3. En deuxième lieu, aux termes de l'article 9 de la convention franco-togolaise : " Les ressortissants de chacun des États contractants désireux de poursuivre des études supérieures ou d'effectuer un stage de formation dans des disciplines spécialisées qui n'existent pas dans l'État d'origine sur le territoire de l'autre État doivent, outre le visa de long séjour prévu à l'article 4, justifier d'une attestation d'inscription ou de préinscription dans l'établissement d'enseignement choisi, ou d'une attestation d'accueil de l'établissement où s'effectue le stage ainsi que, dans tous les cas, de moyens d'existence suffisants. / Les intéressés reçoivent un titre de séjour temporaire portant la mention " étudiant ". Ce titre de séjour est renouvelé annuellement sur justification de la poursuite effective des études ou du stage et de la possession de moyens d'existence suffisants ".
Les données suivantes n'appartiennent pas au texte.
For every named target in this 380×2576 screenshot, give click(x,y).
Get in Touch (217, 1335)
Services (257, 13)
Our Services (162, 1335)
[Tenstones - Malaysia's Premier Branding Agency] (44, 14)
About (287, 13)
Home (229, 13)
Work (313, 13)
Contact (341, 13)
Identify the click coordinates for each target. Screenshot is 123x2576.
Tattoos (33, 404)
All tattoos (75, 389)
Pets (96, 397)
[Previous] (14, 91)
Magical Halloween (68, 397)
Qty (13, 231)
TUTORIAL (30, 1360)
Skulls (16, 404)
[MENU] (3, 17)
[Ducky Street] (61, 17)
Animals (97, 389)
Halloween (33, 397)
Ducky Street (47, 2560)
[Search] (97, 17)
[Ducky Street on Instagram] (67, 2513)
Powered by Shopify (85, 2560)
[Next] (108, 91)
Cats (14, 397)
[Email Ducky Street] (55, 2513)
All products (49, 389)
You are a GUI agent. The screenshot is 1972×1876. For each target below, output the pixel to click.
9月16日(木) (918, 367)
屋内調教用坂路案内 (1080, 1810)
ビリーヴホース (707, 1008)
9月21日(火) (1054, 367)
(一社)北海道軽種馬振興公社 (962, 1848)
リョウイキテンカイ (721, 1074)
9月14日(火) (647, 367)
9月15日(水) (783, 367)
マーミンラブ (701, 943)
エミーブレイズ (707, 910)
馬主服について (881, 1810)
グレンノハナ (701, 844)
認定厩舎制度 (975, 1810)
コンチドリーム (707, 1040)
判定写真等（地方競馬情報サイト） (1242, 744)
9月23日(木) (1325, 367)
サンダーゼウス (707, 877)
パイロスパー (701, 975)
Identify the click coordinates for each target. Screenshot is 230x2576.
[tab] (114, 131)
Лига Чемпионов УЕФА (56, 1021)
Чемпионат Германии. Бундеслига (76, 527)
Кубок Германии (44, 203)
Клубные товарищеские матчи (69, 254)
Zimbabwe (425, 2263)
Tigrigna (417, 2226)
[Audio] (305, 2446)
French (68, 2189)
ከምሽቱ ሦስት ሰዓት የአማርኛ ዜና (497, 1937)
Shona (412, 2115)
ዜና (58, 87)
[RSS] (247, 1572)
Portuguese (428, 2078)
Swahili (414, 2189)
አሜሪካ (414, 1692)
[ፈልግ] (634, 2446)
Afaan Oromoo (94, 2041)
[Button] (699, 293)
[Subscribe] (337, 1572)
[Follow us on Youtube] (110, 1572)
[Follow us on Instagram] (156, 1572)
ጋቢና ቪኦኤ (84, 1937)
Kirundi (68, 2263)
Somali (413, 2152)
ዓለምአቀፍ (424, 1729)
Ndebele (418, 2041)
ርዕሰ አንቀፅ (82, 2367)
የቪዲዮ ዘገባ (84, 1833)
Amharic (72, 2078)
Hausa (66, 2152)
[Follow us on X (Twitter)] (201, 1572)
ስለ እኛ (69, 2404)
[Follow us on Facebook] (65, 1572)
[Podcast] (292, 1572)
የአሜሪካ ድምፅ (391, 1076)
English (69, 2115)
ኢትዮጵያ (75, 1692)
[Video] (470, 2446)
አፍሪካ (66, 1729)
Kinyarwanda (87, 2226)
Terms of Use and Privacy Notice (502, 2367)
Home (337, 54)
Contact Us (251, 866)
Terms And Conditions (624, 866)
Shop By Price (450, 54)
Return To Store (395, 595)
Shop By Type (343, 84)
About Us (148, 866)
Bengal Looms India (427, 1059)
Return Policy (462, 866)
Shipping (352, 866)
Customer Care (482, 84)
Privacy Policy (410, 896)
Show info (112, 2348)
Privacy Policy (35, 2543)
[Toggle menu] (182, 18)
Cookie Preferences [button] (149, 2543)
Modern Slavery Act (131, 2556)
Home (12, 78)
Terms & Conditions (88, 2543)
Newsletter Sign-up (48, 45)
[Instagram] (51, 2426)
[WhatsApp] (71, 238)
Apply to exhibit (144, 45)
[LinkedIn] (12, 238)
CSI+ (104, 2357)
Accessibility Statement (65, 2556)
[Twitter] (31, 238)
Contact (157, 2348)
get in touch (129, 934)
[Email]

4. En application de ces stipulations, il appartient à l'autorité administrative, saisie d'une demande de renouvellement d'une carte de séjour présentée en qualité d'étudiant, d'apprécier, sous le contrôle du juge, la réalité et le sérieux des études poursuivies en tenant compte de l'assiduité, de la progression et de la cohérence du cursus suivi.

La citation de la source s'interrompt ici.